The Event
On 6 July 2013, Asiana Airlines Flight 214, a Boeing 777, was on final approach to San Francisco International Airport.
The aircraft descended below the correct glide path and struck the seawall short of the runway.
The tail separated on impact. The aircraft slid down the runway.
Despite the severity of the crash, many survived due to evacuation response.
What Happened (Surface Explanation)
During the final approach, the aircraft was:
- Below the correct glide slope
- At insufficient airspeed
- With autothrottle not actively maintaining target speed
A key misunderstanding developed around automation mode behaviour during the approach phase.
The aircraft was not being actively “held” at the intended energy state.
The System’s Perspective
From the aircraft’s point of view:
- Flight director = providing guidance cues
- Autothrottle = not actively controlling speed in expected mode
- Pilot inputs = adjusting pitch and descent path
Nothing explicitly indicated a single catastrophic failure.
Instead, the system was operating in a partially passive configuration that still appeared active at a glance.
Where the Situation Became Dangerous
The issue was not one incorrect input.
It was a misalignment between expectation and actual automation state.

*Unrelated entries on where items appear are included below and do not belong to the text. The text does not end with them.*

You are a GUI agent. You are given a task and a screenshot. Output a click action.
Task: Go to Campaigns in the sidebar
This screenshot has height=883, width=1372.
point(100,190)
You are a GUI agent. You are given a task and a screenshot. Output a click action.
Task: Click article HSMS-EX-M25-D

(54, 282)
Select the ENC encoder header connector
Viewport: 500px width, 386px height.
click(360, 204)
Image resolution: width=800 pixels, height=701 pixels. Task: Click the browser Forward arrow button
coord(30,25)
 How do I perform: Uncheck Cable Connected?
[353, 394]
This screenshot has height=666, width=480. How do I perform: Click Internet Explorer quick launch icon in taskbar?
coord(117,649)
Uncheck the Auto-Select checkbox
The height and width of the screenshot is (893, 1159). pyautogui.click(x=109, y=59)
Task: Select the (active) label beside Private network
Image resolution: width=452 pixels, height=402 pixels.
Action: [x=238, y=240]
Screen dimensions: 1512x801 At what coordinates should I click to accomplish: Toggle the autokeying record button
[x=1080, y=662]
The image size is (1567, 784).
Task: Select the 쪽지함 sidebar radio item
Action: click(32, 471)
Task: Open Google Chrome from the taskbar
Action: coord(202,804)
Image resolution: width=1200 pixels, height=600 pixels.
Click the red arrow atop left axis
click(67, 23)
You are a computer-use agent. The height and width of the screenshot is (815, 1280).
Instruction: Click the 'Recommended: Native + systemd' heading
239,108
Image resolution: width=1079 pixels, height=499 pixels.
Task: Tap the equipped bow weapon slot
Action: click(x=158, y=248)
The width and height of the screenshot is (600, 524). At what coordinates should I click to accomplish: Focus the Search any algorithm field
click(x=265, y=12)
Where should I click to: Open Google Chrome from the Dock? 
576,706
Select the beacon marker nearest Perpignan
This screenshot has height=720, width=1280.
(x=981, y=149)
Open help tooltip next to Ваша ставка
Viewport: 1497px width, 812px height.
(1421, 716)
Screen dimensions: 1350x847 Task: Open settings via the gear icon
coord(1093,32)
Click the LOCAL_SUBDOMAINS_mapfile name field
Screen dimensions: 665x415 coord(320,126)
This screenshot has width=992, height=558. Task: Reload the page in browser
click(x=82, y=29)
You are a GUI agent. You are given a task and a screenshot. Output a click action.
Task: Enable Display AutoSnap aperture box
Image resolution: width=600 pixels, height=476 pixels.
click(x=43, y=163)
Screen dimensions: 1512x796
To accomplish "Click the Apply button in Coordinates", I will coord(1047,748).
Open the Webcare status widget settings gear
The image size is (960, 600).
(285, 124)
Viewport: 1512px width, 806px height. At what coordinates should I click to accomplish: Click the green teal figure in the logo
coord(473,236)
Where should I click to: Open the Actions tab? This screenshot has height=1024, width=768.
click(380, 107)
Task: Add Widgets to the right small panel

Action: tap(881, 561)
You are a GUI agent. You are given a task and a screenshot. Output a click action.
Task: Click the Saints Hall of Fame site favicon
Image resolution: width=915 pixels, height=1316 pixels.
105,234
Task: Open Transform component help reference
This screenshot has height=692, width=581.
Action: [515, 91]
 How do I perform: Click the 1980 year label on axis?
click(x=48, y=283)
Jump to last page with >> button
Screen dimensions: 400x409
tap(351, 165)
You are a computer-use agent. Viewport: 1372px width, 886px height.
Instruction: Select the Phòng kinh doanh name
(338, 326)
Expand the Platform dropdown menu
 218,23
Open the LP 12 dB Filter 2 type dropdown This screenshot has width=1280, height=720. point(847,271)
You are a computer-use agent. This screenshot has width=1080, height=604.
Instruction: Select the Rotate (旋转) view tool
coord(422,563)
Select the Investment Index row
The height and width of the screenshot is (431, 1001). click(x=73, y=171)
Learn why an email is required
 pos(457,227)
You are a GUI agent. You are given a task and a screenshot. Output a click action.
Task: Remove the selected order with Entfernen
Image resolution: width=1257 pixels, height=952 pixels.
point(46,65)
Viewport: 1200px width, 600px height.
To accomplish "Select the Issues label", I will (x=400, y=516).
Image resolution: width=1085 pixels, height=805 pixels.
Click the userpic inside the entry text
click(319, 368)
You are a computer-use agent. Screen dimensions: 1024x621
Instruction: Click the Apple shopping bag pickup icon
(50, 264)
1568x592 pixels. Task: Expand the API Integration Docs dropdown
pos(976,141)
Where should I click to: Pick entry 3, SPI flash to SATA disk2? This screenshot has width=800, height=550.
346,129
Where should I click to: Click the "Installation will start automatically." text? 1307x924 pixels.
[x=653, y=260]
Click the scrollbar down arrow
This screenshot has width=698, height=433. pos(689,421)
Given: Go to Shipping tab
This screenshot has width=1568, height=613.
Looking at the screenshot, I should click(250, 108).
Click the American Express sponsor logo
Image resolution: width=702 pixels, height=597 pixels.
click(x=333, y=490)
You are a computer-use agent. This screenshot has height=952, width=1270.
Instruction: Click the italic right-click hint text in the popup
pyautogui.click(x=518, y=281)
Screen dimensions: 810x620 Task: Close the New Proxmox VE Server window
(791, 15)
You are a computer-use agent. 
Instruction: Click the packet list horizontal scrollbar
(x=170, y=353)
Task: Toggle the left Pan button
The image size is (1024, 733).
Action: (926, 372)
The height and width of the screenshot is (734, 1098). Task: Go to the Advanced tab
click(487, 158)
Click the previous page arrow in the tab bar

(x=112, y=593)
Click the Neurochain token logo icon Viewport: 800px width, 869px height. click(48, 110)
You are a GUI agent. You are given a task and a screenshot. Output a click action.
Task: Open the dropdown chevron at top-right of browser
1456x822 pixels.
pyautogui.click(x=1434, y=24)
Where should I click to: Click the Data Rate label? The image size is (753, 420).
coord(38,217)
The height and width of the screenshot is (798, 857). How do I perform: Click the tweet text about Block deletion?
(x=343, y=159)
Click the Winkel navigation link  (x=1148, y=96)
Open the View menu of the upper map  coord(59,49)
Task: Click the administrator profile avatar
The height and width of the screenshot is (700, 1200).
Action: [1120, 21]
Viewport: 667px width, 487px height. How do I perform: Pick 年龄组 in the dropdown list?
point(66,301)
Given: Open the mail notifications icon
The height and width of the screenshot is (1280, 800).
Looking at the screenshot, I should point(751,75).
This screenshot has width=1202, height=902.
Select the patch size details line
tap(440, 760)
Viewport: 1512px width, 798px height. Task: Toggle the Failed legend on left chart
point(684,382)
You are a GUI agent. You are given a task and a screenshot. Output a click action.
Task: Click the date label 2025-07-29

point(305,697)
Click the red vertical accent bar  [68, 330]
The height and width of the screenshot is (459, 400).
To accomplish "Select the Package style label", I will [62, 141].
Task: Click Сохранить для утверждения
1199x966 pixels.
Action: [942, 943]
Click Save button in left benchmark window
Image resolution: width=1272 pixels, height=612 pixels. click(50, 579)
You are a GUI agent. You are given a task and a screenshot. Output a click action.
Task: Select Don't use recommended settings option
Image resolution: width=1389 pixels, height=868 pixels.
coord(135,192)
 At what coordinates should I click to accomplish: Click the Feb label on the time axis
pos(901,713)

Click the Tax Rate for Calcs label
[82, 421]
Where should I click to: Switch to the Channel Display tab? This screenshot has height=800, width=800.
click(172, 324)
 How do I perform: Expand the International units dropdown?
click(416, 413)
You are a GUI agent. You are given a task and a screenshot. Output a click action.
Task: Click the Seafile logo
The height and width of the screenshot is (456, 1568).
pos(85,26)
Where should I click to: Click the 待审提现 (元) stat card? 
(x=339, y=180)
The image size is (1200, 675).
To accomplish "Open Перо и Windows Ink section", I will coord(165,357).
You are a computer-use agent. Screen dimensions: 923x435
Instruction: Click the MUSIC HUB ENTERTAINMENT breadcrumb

1. Mode awareness mismatch
- The crew believed speed was being actively managed
- In reality, autothrottle was not maintaining target speed
2. Energy decay without obvious feedback
- Airspeed gradually decreased
- No strong alert indicated loss of energy management
3. Late recognition loop
- Deviation was noticed when recovery margin was already small
The system did not fail loudly.
It drifted silently.
Why the Crew Did Not Correct Earlier
From the cockpit:
- Visual cues suggested a normal approach profile
- Automation appeared engaged
- Speed degradation was not immediately alarming
The key issue was not lack of attention.
It was incorrect mental modelling of system state.
The crew were responding to what they believed the system was doing, not what it was actually doing.
The Critical Transition
The decisive moment occurred when:
- Airspeed dropped below safe threshold for stabilized approach
- Glide path correction was no longer sufficient to regain energy state
- The aircraft crossed from recoverable to unrecoverable landing profile
At that point:
- The system no longer had enough altitude or speed to rebuild a stable approach
The Deeper Pattern
This was not an automation failure in isolation.
It was a human–system interpretation mismatch:
- The system continued operating within its logic
- The crew interpreted that logic incorrectly
- The mismatch persisted until energy margins collapsed
The aircraft did not suddenly become unsafe.
It gradually became less correct than everyone believed it to be.
What This Case Actually Shows
Asiana 214 demonstrates that:
1. Automation mode awareness is critical to safety
2. Systems can behave correctly while being misunderstood
3. Energy state degradation is often non-obvious in stable flight phases
4. Misinterpretation can persist longer than the underlying error
The Core Insight
The aircraft did not lose control.
It lost shared understanding of control state.
From that point:
- The system was doing one thing
- The crew believed it was doing another
- And the difference only became visible when recovery was no longer possible
Final Framing
This was not a sudden crash sequence.
It was a progressive divergence between system behaviour and human perception:
- The aircraft remained flyable
- The automation remained technically functional
- But the interpretation of that functionality diverged from reality
And once that divergence became large enough,
the system could no longer be corrected in time.